Collected data entries:
● ● ● ●

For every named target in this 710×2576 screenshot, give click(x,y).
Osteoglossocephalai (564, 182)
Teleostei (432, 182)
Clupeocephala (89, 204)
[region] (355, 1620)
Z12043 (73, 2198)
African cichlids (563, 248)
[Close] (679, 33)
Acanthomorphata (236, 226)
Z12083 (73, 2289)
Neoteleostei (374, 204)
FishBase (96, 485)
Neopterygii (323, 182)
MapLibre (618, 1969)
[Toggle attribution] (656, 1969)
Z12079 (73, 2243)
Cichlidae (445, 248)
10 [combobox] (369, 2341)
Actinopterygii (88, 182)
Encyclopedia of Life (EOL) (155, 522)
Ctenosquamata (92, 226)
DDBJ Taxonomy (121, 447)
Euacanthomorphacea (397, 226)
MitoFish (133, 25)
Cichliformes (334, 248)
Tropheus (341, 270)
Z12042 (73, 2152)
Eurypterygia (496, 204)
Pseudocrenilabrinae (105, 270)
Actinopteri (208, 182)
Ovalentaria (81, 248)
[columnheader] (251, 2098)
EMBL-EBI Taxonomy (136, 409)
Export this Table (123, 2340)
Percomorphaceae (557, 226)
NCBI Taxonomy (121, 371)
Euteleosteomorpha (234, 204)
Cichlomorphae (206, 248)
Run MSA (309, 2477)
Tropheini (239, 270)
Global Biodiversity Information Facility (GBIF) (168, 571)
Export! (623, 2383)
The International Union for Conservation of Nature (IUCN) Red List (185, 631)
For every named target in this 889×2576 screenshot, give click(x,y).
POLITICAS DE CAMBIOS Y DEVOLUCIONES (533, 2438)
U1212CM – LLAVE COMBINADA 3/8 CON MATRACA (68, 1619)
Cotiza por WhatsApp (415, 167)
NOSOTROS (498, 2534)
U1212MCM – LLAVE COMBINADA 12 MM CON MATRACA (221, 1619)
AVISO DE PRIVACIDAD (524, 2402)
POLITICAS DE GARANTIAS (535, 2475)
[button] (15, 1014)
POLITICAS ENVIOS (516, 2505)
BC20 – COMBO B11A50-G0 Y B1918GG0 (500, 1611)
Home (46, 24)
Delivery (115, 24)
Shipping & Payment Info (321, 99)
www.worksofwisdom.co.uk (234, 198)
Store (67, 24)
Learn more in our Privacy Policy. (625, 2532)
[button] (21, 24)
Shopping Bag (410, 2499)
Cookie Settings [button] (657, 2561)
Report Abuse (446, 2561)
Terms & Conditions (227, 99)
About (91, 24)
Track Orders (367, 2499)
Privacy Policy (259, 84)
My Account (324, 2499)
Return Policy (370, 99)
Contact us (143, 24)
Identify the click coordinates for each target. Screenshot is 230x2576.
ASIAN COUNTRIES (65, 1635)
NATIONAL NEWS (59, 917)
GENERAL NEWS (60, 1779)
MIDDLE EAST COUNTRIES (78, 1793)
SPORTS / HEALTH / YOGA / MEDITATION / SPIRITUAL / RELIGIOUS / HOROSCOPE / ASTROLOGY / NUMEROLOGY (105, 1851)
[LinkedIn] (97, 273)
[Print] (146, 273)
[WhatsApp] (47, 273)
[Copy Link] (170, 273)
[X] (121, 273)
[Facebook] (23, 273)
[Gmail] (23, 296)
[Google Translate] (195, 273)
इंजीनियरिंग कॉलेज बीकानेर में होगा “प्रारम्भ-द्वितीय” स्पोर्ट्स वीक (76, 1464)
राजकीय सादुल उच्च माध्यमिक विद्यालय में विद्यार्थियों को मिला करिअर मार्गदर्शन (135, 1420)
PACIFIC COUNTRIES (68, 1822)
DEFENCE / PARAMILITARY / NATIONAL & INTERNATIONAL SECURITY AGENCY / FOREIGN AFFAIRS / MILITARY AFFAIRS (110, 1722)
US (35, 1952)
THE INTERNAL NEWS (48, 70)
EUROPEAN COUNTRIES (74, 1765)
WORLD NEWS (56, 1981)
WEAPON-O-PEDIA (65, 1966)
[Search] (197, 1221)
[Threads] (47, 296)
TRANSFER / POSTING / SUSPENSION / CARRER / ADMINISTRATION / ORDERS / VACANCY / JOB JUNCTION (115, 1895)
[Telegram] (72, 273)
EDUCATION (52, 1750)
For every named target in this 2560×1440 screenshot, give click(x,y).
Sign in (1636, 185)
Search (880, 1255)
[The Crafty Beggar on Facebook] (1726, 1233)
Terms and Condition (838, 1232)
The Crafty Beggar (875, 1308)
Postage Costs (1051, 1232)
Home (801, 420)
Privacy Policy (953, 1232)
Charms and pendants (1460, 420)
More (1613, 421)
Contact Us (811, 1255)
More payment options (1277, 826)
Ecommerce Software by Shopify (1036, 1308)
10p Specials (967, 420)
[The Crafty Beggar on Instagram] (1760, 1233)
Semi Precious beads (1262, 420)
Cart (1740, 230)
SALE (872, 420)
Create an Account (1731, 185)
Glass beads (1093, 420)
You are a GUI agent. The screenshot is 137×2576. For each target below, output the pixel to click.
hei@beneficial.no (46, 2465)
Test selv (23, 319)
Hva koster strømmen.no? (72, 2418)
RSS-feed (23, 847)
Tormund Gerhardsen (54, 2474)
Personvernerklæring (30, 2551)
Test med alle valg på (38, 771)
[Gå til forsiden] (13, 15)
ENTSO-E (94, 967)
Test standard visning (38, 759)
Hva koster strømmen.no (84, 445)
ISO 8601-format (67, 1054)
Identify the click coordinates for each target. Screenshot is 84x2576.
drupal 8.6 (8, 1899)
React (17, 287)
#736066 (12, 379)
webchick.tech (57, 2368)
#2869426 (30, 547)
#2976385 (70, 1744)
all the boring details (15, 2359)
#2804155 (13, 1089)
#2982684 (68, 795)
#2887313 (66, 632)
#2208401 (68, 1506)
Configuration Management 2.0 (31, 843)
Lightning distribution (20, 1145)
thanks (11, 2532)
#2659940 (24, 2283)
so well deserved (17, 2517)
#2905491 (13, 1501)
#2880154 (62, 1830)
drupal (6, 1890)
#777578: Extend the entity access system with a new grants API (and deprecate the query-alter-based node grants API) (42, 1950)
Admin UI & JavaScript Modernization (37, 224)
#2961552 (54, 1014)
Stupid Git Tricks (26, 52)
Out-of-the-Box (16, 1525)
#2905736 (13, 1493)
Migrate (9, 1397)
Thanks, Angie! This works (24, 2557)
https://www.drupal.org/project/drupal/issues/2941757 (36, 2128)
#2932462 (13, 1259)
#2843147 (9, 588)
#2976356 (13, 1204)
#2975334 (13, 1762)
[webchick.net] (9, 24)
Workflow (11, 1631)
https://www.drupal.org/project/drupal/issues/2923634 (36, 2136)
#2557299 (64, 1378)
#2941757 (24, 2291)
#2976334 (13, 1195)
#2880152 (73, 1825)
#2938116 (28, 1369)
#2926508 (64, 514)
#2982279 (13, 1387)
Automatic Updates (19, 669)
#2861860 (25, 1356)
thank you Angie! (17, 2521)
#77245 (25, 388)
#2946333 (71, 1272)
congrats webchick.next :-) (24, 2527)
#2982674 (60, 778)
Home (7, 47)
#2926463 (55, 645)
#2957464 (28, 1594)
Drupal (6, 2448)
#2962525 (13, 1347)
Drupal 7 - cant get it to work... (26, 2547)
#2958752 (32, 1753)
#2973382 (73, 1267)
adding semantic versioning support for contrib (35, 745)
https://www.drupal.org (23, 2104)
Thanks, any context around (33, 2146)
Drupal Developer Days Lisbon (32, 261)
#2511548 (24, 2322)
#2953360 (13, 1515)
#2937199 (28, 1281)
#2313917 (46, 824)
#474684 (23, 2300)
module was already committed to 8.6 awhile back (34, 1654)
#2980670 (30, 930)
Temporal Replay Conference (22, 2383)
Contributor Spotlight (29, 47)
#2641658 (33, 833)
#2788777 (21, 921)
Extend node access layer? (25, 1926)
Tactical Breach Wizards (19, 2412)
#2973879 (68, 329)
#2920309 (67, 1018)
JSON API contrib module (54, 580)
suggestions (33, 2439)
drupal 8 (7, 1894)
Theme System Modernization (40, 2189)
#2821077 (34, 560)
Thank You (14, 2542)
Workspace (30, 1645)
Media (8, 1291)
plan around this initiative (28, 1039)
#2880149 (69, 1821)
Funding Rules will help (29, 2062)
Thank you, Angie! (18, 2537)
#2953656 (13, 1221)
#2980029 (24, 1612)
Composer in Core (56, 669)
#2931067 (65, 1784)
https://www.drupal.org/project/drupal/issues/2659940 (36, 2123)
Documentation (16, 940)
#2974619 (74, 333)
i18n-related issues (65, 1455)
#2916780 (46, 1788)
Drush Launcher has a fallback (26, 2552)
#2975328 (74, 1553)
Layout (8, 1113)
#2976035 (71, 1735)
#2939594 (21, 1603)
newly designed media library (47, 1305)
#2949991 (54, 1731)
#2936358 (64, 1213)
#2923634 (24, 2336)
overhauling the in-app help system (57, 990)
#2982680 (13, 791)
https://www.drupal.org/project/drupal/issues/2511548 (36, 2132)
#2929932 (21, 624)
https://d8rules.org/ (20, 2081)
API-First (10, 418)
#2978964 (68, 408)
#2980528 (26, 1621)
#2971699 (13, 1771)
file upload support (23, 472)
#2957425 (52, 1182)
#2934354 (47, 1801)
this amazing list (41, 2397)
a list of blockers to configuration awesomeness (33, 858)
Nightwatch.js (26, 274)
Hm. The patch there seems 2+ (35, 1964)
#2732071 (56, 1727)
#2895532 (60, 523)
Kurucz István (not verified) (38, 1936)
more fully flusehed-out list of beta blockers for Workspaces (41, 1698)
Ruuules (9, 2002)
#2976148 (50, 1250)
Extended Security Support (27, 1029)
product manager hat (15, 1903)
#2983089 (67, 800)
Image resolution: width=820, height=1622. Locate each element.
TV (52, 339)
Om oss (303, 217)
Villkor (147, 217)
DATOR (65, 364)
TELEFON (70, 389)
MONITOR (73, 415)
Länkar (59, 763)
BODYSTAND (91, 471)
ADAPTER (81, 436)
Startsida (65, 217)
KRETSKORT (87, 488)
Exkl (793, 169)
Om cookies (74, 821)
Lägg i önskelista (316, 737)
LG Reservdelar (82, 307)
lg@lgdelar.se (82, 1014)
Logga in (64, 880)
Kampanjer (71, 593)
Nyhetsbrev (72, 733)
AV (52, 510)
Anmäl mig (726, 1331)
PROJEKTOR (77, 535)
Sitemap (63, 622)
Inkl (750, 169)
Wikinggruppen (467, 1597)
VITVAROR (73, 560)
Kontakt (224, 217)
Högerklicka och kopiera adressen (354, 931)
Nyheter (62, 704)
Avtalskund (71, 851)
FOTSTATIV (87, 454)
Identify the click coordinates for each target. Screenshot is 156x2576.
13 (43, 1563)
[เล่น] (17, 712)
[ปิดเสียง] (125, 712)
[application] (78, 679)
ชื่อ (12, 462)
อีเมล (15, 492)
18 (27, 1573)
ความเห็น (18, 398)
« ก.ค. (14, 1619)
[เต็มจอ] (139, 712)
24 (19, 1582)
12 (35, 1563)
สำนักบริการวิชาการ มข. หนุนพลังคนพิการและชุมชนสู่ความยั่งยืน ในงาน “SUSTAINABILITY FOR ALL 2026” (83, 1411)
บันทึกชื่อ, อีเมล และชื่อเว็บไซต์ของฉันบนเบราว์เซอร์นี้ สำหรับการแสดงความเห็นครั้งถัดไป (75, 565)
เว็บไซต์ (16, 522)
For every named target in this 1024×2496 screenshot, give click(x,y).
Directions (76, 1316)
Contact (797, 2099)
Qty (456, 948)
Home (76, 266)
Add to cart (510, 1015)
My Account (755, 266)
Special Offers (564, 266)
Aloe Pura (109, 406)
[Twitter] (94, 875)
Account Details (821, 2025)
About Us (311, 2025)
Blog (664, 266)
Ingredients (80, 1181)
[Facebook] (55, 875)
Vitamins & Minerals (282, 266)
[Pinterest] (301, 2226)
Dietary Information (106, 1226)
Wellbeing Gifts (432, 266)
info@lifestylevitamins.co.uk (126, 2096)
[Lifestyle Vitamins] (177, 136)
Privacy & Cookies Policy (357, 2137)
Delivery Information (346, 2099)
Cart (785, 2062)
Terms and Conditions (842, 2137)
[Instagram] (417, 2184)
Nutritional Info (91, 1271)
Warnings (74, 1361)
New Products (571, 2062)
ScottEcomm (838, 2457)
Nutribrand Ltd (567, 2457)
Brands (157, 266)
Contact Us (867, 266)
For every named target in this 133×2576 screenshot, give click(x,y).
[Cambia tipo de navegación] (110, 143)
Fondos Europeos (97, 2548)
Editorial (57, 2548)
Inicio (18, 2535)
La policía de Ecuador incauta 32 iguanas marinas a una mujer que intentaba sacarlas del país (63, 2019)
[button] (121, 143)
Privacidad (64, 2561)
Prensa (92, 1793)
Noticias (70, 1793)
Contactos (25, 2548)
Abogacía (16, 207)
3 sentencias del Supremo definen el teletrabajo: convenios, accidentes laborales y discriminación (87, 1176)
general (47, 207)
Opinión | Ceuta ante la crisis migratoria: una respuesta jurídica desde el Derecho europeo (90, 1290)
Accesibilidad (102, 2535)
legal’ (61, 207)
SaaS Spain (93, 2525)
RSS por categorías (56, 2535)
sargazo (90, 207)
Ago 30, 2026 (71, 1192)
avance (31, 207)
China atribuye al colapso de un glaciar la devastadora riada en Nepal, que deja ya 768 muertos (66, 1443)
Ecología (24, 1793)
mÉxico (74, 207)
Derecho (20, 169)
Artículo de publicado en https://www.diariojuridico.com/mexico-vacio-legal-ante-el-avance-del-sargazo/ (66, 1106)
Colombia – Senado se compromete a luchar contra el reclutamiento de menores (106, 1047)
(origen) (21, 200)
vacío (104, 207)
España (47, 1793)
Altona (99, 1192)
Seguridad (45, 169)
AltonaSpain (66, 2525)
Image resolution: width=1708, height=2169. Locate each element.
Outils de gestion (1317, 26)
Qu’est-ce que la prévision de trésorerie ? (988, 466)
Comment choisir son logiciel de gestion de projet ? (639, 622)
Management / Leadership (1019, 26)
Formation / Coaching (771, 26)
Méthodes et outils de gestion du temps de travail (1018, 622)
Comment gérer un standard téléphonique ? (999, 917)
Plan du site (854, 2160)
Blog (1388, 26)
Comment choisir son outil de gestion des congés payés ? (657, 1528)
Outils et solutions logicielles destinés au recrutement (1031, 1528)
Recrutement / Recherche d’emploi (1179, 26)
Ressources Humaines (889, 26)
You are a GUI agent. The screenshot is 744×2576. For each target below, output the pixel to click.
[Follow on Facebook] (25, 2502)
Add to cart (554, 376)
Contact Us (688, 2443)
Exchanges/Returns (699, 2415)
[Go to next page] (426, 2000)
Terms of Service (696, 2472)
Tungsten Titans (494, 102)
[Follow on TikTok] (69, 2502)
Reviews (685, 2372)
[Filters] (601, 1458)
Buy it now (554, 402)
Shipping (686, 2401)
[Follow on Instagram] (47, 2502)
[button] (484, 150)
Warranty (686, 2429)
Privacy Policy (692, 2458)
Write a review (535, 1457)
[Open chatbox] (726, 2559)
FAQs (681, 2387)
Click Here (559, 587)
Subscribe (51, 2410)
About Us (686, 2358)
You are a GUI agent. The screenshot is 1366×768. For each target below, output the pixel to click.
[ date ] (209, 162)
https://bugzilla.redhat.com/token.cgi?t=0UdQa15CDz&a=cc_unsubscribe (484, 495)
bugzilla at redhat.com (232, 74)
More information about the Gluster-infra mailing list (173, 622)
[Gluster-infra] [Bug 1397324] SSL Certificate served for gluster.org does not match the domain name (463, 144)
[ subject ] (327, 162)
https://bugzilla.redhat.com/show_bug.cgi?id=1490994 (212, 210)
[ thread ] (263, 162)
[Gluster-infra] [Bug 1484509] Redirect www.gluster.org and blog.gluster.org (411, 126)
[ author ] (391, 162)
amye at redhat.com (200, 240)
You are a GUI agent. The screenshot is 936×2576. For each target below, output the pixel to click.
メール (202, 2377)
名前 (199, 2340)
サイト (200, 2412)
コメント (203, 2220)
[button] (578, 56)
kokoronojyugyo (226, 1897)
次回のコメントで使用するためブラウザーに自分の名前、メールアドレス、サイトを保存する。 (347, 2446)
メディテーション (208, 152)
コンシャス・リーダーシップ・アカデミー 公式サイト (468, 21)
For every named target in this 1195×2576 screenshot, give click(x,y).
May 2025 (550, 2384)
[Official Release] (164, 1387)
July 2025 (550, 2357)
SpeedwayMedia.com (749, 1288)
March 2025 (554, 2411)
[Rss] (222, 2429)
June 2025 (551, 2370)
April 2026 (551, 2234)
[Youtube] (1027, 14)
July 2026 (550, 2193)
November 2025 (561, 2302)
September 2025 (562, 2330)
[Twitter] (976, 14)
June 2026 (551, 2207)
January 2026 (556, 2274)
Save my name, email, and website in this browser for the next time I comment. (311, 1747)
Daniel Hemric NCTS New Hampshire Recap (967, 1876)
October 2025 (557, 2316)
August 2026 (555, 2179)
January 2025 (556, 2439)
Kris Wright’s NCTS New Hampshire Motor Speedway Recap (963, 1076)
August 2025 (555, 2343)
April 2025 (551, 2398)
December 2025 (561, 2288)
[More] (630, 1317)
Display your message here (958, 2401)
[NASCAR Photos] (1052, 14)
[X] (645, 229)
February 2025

● ● ● ●

Description of the task:
Return exactly the lines from the beginning of the data above through the one containing "Track Orders (367, 2499)", please. Include both end lines and add nothing else.

Completed task:
For every named target in this 710×2576 screenshot, give click(x,y).
Osteoglossocephalai (564, 182)
Teleostei (432, 182)
Clupeocephala (89, 204)
[region] (355, 1620)
Z12043 (73, 2198)
African cichlids (563, 248)
[Close] (679, 33)
Acanthomorphata (236, 226)
Z12083 (73, 2289)
Neoteleostei (374, 204)
FishBase (96, 485)
Neopterygii (323, 182)
MapLibre (618, 1969)
[Toggle attribution] (656, 1969)
Z12079 (73, 2243)
Cichlidae (445, 248)
10 [combobox] (369, 2341)
Actinopterygii (88, 182)
Encyclopedia of Life (EOL) (155, 522)
Ctenosquamata (92, 226)
DDBJ Taxonomy (121, 447)
Euacanthomorphacea (397, 226)
MitoFish (133, 25)
Cichliformes (334, 248)
Tropheus (341, 270)
Z12042 (73, 2152)
Eurypterygia (496, 204)
Pseudocrenilabrinae (105, 270)
Actinopteri (208, 182)
Ovalentaria (81, 248)
[columnheader] (251, 2098)
EMBL-EBI Taxonomy (136, 409)
Export this Table (123, 2340)
Percomorphaceae (557, 226)
NCBI Taxonomy (121, 371)
Euteleosteomorpha (234, 204)
Cichlomorphae (206, 248)
Run MSA (309, 2477)
Tropheini (239, 270)
Global Biodiversity Information Facility (GBIF) (168, 571)
Export! (623, 2383)
The International Union for Conservation of Nature (IUCN) Red List (185, 631)
For every named target in this 889×2576 screenshot, give click(x,y).
POLITICAS DE CAMBIOS Y DEVOLUCIONES (533, 2438)
U1212CM – LLAVE COMBINADA 3/8 CON MATRACA (68, 1619)
Cotiza por WhatsApp (415, 167)
NOSOTROS (498, 2534)
U1212MCM – LLAVE COMBINADA 12 MM CON MATRACA (221, 1619)
AVISO DE PRIVACIDAD (524, 2402)
POLITICAS DE GARANTIAS (535, 2475)
[button] (15, 1014)
POLITICAS ENVIOS (516, 2505)
BC20 – COMBO B11A50-G0 Y B1918GG0 (500, 1611)
Home (46, 24)
Delivery (115, 24)
Shipping & Payment Info (321, 99)
www.worksofwisdom.co.uk (234, 198)
Store (67, 24)
Learn more in our Privacy Policy. (625, 2532)
[button] (21, 24)
Shopping Bag (410, 2499)
Cookie Settings [button] (657, 2561)
Report Abuse (446, 2561)
Terms & Conditions (227, 99)
About (91, 24)
Track Orders (367, 2499)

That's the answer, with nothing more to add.